As Anna’s King of Siam might have put it: "Is a puzzlement." As the grim milestones of five years of U.S. involvement in war and insurgency and possible civil war in Iraq and 4,000 U.S. deaths (and more than 29,000 wounded, but who’s counted) occurred only a few days apart, various elements of what are laughingly called the mainstream media engaged in a paroxysm of navel-gazing. However, it was navel-gazing of a curious kind, especially considering that around 70 percent of Americans and most so-called elite journalists now consider the war to have been a mistake.
Both Slate online magazine and the New York Times hosted symposia to consider just how the United States managed to blunder into what retired General and Hudson Institute fellow William E. Odom has called the biggest strategic blunder in our history. But instead of asking those who advised against starting the war in the first place, they invited some of the architects and cheerleaders of the war to consider, as the Slate symposium put it, "How I got Iraq wrong."
Thus Jacob Weisberg lamented that he believed the groupthink and contributed to it, Andrew Sullivan said he misjudged Bush’s sense of morality, Jeffrey Goldberg said he didn’t imagine that the Bush administration could be so incompetent, William Saletan at least tried to draw some lessons, Josef Joffe said he forgot that security must precede democracy, Richard Cohen confesses to a desire to strike back and an unwarranted faith in securing stability through military invasion, Fred Kaplan said he put too much trust in Colin Powell (a common mistake that should have been easier to avoid), and Iraqi native Kanan Makiya said he underestimated Iraq sectarianism.
Timothy Noah, bless his heart, at least said it was the wrong question, that we should be wondering how Barack Obama and Mary McGrory got it right. And Christopher Hitchens, bless his stubborn little pea-brain, still insists it was the right call and things are getting better. Really.
The sad thing about all this is that some people did get it right at the time, and rather than being hailed as sages to be listened to in the future, they are still, most of them (of us), marginalized.

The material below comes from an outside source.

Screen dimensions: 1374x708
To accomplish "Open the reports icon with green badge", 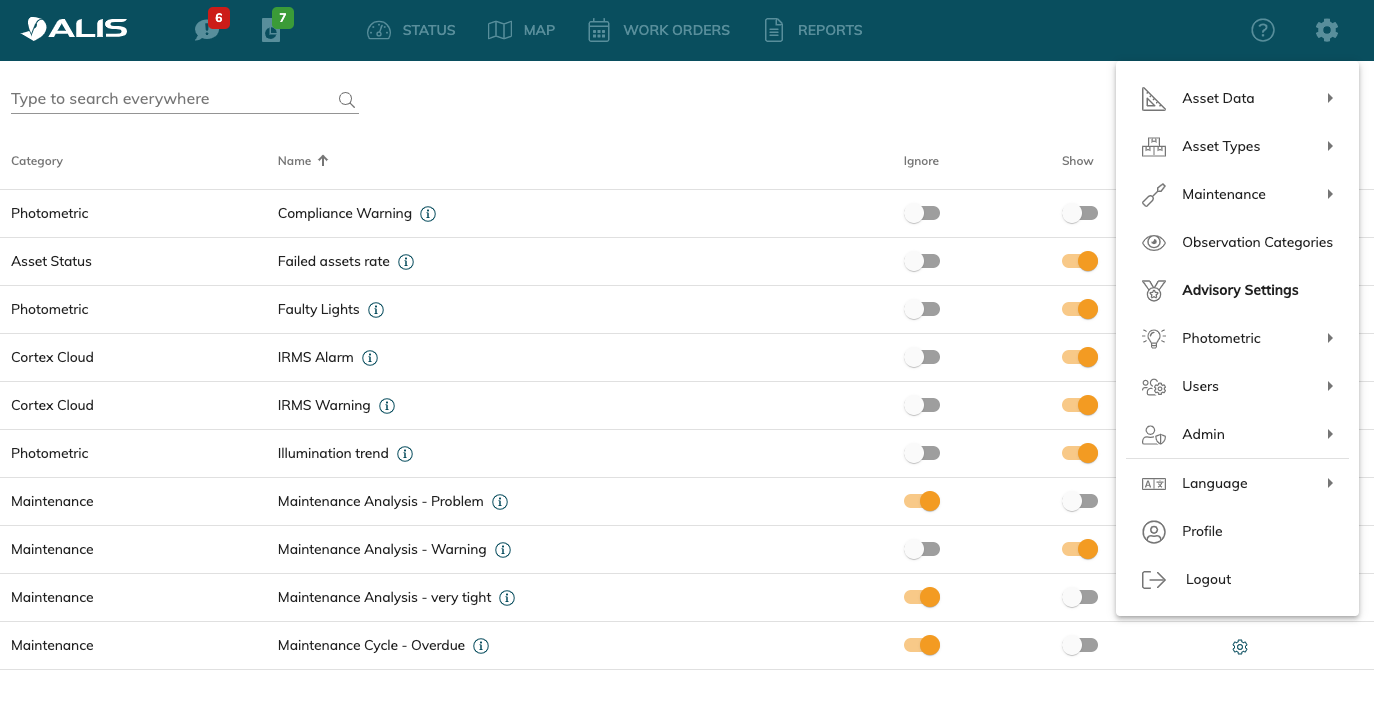I will click(x=272, y=30).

To be sure, as Atlantic blogger Megan McArdle put it, there is value in assessing and analyzing error. But what almost all the Slate revisionists still failed to do (Andrew Sullivan excepted) was to acknowledge that war is not simply the bloodless testing of a hypothesis in a laboratory or late-night bull session. War, as any member or former member of the military will tell you, is killing people and breaking things. War is dead bodies and destroyed buildings and infrastructure. War is lives full of promise lost forever. War is dreams of some hope for the future irretrievably lost. War is unpredictable and surprising, even to those who plan it carefully, as the U.S. masters of war did not do, at least this time. War means the accretion and centralization of power, and is therefore the enemy of freedom.
War, in short, should be the last resort in any country that aspires to be even remotely civilized, to be contemplated only when the crisis is truly existential, that is when the very existence of the society or civilization in question is at stake. The war in Iraq did not remotely meet this standard. It was a war of choice, not necessity. It wasn’t even a preemptive war, undertaken in the face of an imminent threat. It was what students of international relations call a "preventive" war, undertaken to eliminate a potential threat that might (or might not) materialize somewhere down the road. It was a war of aggression, against an admittedly repulsive regime that did not remotely threaten the United States or even its neighbors.
The United States should never do such an immoral thing again. That’s what we still haven’t learned about the war in Iraq.